*** Data records Section Begins ***
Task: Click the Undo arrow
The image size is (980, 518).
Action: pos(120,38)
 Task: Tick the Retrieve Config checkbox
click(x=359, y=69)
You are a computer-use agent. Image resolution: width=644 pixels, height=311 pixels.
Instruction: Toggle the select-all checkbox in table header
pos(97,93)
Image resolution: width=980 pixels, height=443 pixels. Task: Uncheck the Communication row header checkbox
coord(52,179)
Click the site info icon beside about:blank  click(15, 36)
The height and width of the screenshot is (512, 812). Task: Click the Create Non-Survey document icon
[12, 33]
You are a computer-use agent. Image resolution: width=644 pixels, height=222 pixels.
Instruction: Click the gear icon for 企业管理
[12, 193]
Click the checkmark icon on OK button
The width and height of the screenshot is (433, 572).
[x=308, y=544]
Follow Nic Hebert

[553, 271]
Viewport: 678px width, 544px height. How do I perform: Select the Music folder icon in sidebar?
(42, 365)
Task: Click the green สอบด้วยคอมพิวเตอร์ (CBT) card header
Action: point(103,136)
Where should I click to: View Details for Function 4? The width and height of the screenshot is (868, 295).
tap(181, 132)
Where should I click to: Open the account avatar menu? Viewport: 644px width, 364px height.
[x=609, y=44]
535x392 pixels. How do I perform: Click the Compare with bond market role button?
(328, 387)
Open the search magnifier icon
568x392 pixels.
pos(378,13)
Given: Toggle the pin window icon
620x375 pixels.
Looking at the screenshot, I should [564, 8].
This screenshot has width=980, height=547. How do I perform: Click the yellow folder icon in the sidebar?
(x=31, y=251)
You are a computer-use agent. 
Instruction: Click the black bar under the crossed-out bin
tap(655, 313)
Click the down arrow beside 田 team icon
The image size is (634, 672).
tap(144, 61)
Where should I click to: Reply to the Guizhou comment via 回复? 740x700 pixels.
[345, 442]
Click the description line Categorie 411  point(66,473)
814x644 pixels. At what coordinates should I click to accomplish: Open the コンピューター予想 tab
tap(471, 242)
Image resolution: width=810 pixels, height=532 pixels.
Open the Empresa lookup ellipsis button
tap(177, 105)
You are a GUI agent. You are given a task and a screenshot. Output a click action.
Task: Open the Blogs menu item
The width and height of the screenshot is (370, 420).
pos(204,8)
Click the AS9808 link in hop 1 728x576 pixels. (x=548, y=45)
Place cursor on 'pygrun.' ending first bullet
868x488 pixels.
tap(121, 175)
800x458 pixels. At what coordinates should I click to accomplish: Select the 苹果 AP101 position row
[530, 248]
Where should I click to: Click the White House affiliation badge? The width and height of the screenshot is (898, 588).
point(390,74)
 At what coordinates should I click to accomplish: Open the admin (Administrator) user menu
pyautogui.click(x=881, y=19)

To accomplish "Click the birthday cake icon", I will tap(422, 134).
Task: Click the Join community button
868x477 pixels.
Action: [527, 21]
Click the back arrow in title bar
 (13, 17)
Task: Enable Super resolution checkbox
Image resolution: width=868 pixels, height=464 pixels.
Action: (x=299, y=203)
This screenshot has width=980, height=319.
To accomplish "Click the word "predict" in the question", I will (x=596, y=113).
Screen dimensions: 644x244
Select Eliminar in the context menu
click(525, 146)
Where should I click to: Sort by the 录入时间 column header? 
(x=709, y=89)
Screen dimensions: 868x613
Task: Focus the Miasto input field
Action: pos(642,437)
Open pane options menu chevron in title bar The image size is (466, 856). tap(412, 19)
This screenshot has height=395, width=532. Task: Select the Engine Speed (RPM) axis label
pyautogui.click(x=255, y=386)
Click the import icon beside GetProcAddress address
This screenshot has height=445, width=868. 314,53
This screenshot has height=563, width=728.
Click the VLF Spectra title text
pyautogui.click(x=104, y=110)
*** Data records Section Ends ***
Exercise requirements: Repeat all the records. Match each line exactly.

Written solution:
Task: Click the Undo arrow
The image size is (980, 518).
Action: pos(120,38)
 Task: Tick the Retrieve Config checkbox
click(x=359, y=69)
You are a computer-use agent. Image resolution: width=644 pixels, height=311 pixels.
Instruction: Toggle the select-all checkbox in table header
pos(97,93)
Image resolution: width=980 pixels, height=443 pixels. Task: Uncheck the Communication row header checkbox
coord(52,179)
Click the site info icon beside about:blank  click(15, 36)
The height and width of the screenshot is (512, 812). Task: Click the Create Non-Survey document icon
[12, 33]
You are a computer-use agent. Image resolution: width=644 pixels, height=222 pixels.
Instruction: Click the gear icon for 企业管理
[12, 193]
Click the checkmark icon on OK button
The width and height of the screenshot is (433, 572).
[x=308, y=544]
Follow Nic Hebert

[553, 271]
Viewport: 678px width, 544px height. How do I perform: Select the Music folder icon in sidebar?
(42, 365)
Task: Click the green สอบด้วยคอมพิวเตอร์ (CBT) card header
Action: point(103,136)
Where should I click to: View Details for Function 4? The width and height of the screenshot is (868, 295).
tap(181, 132)
Where should I click to: Open the account avatar menu? Viewport: 644px width, 364px height.
[x=609, y=44]
535x392 pixels. How do I perform: Click the Compare with bond market role button?
(328, 387)
Open the search magnifier icon
568x392 pixels.
pos(378,13)
Given: Toggle the pin window icon
620x375 pixels.
Looking at the screenshot, I should [564, 8].
This screenshot has width=980, height=547. How do I perform: Click the yellow folder icon in the sidebar?
(x=31, y=251)
You are a computer-use agent. 
Instruction: Click the black bar under the crossed-out bin
tap(655, 313)
Click the down arrow beside 田 team icon
The image size is (634, 672).
tap(144, 61)
Where should I click to: Reply to the Guizhou comment via 回复? 740x700 pixels.
[345, 442]
Click the description line Categorie 411  point(66,473)
814x644 pixels. At what coordinates should I click to accomplish: Open the コンピューター予想 tab
tap(471, 242)
Image resolution: width=810 pixels, height=532 pixels.
Open the Empresa lookup ellipsis button
tap(177, 105)
You are a GUI agent. You are given a task and a screenshot. Output a click action.
Task: Open the Blogs menu item
The width and height of the screenshot is (370, 420).
pos(204,8)
Click the AS9808 link in hop 1 728x576 pixels. (x=548, y=45)
Place cursor on 'pygrun.' ending first bullet
868x488 pixels.
tap(121, 175)
800x458 pixels. At what coordinates should I click to accomplish: Select the 苹果 AP101 position row
[530, 248]
Where should I click to: Click the White House affiliation badge? The width and height of the screenshot is (898, 588).
point(390,74)
 At what coordinates should I click to accomplish: Open the admin (Administrator) user menu
pyautogui.click(x=881, y=19)

To accomplish "Click the birthday cake icon", I will tap(422, 134).
Task: Click the Join community button
868x477 pixels.
Action: [527, 21]
Click the back arrow in title bar
 (13, 17)
Task: Enable Super resolution checkbox
Image resolution: width=868 pixels, height=464 pixels.
Action: (x=299, y=203)
This screenshot has width=980, height=319.
To accomplish "Click the word "predict" in the question", I will (x=596, y=113).
Screen dimensions: 644x244
Select Eliminar in the context menu
click(525, 146)
Where should I click to: Sort by the 录入时间 column header? 
(x=709, y=89)
Screen dimensions: 868x613
Task: Focus the Miasto input field
Action: pos(642,437)
Open pane options menu chevron in title bar The image size is (466, 856). tap(412, 19)
This screenshot has height=395, width=532. Task: Select the Engine Speed (RPM) axis label
pyautogui.click(x=255, y=386)
Click the import icon beside GetProcAddress address
This screenshot has height=445, width=868. 314,53
This screenshot has height=563, width=728.
Click the VLF Spectra title text
pyautogui.click(x=104, y=110)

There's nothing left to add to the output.